Genotype polymorphisms in IL-4, IL-5 and IL-13 genes
The cause of allergic asthma is by environmental and genetic factors that interact to determine disease susceptibility and severity. Most lines of evidence suggest that the interleukin (IL-4 and the IL-4 receptor alpha (IL-4Raphla) are engaged in the spread of atopic diseases. A study was conducted in a population to determine whether polymorphism sites in IL-4 and IL-4 Ralpha chain are associated with allergic asthma. Clinical data and DNA from allergic asthma patients were obtained; they were compared with those of a group of healthy control subjects. The subjects were genotyped for the IL-4R alpha chain Q576R and the IL-4 C-590T promoter polymorphism by polymerase chain reaction-restriction fragment length polymorphism. Based on the results, it showed that the IL-4 C-590T was not related to allergic asthma in the population. Nonetheless, the IL-4R alpha chain 576R/R was notably increased in allergic asthma patients compared with control subjects (chi2 = 21.16; p<0.01), and the total plasma immunoglobulin E (lgE) level was raised in allergic asthma patients. The data implied that IL-4R alpha chain 576R/R genotypes confer susceptibility to allergic asthma.
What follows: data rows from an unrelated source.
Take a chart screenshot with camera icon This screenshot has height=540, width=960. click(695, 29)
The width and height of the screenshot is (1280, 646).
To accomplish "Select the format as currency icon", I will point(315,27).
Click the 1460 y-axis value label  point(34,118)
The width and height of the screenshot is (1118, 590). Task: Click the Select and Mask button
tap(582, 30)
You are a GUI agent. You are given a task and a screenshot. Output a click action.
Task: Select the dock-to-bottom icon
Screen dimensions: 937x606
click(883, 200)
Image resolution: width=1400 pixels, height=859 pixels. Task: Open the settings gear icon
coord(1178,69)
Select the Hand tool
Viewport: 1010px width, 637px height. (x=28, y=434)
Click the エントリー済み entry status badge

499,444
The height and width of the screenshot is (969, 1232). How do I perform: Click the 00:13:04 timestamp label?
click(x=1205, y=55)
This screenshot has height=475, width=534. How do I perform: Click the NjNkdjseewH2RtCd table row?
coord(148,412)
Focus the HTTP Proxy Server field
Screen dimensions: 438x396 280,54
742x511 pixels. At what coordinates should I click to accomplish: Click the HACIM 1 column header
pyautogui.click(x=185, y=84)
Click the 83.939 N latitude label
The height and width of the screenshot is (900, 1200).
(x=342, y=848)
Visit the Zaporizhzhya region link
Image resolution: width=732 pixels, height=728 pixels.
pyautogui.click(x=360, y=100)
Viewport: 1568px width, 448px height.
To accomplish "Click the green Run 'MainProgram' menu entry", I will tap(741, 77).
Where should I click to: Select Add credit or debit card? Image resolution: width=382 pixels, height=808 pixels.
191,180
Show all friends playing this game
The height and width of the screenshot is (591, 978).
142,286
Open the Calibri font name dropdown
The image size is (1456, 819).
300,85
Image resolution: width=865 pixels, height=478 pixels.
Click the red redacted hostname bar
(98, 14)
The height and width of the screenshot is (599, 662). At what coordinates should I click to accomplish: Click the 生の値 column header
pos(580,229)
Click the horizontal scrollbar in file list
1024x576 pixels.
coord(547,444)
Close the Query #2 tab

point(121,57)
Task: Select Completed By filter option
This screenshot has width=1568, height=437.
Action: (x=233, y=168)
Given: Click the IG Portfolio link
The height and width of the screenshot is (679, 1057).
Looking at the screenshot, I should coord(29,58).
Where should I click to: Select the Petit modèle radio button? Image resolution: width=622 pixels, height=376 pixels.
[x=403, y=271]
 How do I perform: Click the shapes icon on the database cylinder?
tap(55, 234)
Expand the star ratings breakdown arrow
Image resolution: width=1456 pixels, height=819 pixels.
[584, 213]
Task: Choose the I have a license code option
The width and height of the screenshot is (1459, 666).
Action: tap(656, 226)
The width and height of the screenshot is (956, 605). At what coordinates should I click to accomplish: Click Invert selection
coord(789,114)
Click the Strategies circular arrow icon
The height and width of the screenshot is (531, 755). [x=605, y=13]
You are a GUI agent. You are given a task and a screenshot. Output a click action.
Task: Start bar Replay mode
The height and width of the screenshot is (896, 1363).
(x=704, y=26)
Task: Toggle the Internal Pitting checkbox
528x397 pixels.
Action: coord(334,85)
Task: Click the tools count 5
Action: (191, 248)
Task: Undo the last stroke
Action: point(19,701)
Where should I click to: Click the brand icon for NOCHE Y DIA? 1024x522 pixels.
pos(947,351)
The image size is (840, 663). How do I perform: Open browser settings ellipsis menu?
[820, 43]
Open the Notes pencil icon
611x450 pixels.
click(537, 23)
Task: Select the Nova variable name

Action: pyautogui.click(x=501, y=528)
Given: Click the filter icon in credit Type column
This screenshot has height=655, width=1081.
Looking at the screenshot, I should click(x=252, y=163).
IL-13 is a protein encoded by a gene that is a potent growth promoting cytokine. The cytokine is competent of supporting proliferation of a broad range of hematopoietic cell type. It is associated with a diversity of cell activities such as apoptosis, differentiation, and cell growth. The cytokine has also been shown to dominate neurotrophic activity, and it may be connected to neurologic disorders. Three previous genetic association studies carried out in China and Korea investigated between IL-13 single nucleotide polymorphism (SNP) rs40401 and asthma, but their results were inconstant. The focus was on the possibility and relationship between IL-13 rs40401 and smoking in young adult Japanese women. 89 women who met the criteria of the European Community Respiratory Health Survey (ECRHS) for asthma were included. The control subjects were 700 women who had no asthma or who had not been allergic to a doctor or diagnosed with asthma or who had not met the criteria of International Study of Asthma and Allergies in Childhood for rhinoconjunctivitis, this wa according to the ECRHS criteria. A remarkable positive association was found between SNP rs40401 and the risk of asthma, with the TT genotype as the reference under the additive model: the odds ratio adjusted was 1.39 (95% Cl: 1.004-1.93). The study suggests that IL-13 rs40401 is associated with the risk of asthma in young adult Japanese women and reveals that composition of ever smoking and having the CC genotype of IL-13 SNP rs40401 is significantly linked to asthma.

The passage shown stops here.